During its peak, many famous cricket players such as Sir Don Bradman, Sir Garfield Sobers, Sir Viv Richards, Sir Len Hutton, Denis Compton, Rohan Kanhai, Mark Waugh, Jacques Kallis, Jason Roy, James Anderson, and Geoffrey Boycott used Slazenger's bats and products. The Pakistan cricket team wore the Slazenger kit in their winning campaign during the 2009 ICC World Twenty20. In tennis, Fred Perry switched to Slazenger tennis rackets in 1932 before winning his first Wimbledon title in 1934.

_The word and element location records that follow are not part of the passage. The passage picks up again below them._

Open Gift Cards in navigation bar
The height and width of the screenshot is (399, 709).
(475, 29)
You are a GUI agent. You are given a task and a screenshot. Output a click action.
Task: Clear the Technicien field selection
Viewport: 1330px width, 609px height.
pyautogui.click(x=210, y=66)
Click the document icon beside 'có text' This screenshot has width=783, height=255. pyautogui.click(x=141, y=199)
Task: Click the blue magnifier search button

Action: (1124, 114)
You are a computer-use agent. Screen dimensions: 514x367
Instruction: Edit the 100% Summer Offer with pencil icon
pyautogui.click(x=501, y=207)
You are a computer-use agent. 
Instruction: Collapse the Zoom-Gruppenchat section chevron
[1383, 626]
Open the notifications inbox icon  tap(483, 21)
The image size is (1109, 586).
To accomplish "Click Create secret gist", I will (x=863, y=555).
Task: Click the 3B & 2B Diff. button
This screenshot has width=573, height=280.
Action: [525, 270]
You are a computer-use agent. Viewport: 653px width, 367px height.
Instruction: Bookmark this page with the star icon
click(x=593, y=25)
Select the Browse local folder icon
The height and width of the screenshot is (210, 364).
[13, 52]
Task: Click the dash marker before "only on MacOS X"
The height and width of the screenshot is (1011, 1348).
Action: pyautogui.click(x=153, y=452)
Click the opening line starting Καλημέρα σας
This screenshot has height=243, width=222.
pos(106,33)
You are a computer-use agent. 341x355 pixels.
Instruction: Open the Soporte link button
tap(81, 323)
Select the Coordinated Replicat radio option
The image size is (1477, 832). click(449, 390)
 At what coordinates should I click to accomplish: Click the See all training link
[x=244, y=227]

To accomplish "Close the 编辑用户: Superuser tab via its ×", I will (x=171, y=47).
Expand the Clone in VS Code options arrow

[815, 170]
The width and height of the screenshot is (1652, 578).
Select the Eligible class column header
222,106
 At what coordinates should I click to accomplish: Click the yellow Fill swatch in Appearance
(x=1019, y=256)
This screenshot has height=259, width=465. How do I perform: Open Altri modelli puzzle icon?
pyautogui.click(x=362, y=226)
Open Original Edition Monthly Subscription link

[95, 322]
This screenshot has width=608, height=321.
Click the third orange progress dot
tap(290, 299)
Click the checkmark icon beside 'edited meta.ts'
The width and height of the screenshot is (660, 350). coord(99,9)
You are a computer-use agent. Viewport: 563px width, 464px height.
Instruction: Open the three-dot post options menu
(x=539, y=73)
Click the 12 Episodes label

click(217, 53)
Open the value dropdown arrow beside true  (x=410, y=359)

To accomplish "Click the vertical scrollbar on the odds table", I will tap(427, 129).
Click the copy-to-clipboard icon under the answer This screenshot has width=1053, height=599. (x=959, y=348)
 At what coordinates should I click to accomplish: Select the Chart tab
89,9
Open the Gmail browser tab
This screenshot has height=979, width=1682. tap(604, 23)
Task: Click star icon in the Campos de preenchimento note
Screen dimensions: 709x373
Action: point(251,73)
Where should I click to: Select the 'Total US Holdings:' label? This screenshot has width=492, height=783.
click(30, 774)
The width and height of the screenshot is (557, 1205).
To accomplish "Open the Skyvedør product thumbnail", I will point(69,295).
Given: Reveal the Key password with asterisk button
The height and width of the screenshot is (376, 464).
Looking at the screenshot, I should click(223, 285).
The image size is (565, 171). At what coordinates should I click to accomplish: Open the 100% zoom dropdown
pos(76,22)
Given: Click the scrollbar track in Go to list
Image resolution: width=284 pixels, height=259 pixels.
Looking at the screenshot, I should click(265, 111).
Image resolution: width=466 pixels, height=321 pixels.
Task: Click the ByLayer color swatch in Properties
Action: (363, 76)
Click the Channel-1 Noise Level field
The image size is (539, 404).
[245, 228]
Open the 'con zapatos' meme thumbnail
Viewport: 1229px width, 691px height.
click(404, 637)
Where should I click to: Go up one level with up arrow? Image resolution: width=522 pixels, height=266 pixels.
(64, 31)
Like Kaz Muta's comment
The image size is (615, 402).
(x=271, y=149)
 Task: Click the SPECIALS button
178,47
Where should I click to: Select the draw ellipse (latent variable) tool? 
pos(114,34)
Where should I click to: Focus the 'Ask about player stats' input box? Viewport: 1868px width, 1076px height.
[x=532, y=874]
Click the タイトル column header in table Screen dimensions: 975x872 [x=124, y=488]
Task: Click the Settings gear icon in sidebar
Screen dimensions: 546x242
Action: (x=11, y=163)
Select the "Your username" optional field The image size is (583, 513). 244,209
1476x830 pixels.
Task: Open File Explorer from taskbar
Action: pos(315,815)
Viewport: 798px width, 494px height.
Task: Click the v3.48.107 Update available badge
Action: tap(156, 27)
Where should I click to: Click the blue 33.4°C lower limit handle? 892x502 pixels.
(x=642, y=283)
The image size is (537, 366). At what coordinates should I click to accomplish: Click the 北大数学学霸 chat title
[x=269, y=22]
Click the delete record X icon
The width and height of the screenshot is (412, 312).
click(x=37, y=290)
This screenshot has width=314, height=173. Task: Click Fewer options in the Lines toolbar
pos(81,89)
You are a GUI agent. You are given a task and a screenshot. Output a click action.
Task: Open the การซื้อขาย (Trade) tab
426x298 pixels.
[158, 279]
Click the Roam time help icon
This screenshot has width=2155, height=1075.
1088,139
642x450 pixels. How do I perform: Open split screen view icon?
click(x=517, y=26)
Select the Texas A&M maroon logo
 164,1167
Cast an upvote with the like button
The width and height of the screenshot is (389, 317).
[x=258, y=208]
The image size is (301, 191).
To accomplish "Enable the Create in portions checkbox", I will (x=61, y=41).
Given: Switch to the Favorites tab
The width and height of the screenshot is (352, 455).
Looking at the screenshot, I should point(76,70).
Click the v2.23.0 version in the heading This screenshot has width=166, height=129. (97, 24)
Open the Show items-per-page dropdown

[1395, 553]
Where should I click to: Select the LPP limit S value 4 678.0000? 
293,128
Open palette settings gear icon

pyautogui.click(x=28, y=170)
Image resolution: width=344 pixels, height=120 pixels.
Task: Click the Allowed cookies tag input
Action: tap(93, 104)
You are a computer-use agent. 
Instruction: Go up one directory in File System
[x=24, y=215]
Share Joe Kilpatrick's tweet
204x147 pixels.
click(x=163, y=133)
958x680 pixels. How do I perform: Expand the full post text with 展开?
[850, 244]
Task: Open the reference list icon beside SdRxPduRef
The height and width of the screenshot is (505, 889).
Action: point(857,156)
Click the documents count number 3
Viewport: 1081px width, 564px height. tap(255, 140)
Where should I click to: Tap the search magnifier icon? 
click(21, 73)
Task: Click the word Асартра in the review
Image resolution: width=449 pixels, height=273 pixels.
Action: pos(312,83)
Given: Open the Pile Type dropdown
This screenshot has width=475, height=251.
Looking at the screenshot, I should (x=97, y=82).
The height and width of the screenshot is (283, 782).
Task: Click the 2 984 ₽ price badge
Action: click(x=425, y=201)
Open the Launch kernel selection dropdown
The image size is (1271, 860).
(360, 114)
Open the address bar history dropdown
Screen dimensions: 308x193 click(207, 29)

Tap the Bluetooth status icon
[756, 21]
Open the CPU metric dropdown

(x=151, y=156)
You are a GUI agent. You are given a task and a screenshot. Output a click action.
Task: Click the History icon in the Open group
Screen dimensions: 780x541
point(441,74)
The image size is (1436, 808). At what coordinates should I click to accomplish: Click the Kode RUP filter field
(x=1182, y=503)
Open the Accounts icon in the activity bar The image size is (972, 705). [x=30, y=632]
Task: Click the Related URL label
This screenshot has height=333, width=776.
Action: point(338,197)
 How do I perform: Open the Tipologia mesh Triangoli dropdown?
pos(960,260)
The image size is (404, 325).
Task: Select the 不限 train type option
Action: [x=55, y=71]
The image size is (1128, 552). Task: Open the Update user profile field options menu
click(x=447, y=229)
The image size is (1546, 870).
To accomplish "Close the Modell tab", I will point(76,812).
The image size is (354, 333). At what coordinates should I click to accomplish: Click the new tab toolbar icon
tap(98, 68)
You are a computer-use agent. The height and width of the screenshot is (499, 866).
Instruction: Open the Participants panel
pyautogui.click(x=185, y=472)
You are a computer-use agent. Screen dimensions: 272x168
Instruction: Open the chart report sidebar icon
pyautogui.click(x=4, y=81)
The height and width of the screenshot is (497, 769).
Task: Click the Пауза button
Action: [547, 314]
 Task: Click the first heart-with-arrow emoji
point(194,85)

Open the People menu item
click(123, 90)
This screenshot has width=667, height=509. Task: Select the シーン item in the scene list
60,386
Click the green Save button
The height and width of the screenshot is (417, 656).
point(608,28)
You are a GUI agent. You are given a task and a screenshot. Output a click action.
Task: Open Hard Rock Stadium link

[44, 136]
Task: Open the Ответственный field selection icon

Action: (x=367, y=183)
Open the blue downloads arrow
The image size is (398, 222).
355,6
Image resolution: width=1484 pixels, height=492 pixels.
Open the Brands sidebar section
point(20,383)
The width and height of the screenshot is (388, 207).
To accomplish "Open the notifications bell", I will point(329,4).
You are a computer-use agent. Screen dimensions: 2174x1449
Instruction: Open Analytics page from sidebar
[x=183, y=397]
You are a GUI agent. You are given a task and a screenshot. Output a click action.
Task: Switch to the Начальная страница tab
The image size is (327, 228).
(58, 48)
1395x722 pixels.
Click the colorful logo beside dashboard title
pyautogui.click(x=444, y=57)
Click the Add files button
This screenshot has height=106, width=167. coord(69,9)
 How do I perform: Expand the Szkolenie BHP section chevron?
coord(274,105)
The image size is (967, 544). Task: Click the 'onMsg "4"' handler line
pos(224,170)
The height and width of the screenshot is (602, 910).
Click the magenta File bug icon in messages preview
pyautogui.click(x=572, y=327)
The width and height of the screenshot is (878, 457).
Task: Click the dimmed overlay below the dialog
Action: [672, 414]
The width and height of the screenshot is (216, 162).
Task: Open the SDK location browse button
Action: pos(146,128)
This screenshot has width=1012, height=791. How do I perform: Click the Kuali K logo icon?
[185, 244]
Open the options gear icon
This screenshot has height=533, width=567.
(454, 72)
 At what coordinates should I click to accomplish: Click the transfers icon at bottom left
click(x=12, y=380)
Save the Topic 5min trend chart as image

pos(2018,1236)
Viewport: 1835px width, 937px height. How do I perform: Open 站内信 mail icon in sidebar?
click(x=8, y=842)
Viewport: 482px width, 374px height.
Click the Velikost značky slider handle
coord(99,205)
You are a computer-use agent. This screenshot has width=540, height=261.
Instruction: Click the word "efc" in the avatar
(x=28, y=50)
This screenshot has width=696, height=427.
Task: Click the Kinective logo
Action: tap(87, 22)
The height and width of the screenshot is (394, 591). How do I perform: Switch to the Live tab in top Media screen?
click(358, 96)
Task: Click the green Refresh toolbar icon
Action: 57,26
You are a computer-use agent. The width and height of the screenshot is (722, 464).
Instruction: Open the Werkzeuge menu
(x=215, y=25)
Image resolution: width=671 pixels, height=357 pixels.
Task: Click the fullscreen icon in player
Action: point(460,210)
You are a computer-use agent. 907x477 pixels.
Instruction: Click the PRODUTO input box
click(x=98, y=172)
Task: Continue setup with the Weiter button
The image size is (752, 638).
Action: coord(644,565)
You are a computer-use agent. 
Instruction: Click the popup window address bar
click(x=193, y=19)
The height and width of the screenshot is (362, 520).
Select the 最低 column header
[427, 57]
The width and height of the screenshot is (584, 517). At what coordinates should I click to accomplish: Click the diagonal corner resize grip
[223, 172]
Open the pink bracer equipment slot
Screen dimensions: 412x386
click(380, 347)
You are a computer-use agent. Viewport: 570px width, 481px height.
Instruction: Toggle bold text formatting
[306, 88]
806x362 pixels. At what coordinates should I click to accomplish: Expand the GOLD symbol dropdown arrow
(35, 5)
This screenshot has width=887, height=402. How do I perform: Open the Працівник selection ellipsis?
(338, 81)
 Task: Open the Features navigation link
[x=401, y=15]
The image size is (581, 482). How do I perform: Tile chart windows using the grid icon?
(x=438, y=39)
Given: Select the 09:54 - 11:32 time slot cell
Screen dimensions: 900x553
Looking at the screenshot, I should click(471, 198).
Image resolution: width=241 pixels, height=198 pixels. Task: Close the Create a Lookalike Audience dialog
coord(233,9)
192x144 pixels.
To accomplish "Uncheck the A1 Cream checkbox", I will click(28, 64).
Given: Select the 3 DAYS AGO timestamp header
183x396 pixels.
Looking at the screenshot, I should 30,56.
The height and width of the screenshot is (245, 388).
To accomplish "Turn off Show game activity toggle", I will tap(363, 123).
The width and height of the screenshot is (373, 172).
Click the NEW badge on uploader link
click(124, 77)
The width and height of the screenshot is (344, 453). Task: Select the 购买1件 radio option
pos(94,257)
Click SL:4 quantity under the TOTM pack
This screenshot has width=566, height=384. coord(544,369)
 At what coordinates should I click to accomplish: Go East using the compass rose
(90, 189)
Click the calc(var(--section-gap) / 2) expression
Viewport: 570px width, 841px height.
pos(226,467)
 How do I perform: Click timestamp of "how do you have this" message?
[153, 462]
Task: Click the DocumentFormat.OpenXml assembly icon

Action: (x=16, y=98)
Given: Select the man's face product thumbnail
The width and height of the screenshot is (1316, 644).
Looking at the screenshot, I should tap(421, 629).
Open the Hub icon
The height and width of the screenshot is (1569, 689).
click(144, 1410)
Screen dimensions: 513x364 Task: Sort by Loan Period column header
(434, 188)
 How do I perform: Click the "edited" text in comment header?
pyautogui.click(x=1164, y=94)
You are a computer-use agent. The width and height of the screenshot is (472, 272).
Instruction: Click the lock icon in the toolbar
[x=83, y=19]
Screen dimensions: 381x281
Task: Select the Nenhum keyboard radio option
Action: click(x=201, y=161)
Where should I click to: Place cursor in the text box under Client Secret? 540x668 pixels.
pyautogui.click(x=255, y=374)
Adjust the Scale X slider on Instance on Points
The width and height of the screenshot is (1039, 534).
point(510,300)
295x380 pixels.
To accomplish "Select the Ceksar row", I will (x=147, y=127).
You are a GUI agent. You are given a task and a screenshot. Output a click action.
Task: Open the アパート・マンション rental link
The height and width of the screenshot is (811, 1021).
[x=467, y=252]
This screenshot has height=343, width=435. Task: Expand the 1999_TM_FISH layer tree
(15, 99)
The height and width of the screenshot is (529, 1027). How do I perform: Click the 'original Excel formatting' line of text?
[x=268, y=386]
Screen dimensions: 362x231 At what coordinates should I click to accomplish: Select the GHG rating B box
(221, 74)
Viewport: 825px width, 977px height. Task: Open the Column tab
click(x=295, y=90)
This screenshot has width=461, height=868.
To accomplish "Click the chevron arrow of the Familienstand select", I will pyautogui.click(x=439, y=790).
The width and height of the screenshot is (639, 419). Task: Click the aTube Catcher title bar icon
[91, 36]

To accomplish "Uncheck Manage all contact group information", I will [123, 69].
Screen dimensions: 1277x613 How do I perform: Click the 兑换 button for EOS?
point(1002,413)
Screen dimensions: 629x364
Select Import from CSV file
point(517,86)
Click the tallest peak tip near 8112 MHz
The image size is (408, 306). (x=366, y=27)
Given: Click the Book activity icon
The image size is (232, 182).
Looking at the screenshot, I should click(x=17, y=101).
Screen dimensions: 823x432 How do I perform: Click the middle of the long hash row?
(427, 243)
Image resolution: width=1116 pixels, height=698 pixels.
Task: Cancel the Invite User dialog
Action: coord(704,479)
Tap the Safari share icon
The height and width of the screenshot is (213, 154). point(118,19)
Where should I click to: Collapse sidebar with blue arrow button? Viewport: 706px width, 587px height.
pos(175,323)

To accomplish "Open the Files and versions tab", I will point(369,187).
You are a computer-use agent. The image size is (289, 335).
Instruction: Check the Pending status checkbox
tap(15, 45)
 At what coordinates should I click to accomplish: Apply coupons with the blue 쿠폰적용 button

There are also many famous golf players who have used Slazenger products, such as Jack Nicklaus, Seve Ballesteros, Tom Weiskopf, Tom Watson and Johnny Miller. The first Slazenger golf clubs were manufactured by Gow of the Glasgow Golf Club in 1890, followed by their first golf ball, the 'Guttie', in 1891; Harold Hilton won the 1892 and 1897 Open Championship using Slazenger golf balls. Besides professional golf players, film-star Sean Connery also wore the Slazenger v-neck jumper while playing golf in his free time. Furthermore, in the golf scene in the James Bond film Goldfinger (1964) which took place at Stoke Park Golf Club in Buckinghamshire, he wears a burgundy v-neck Slazenger jumper and the Slazenger brand of golf balls are shown on screen and mentioned several times in dialogue—Bond: "You play a Slazenger 1, don't you?"—as they play a key plot point.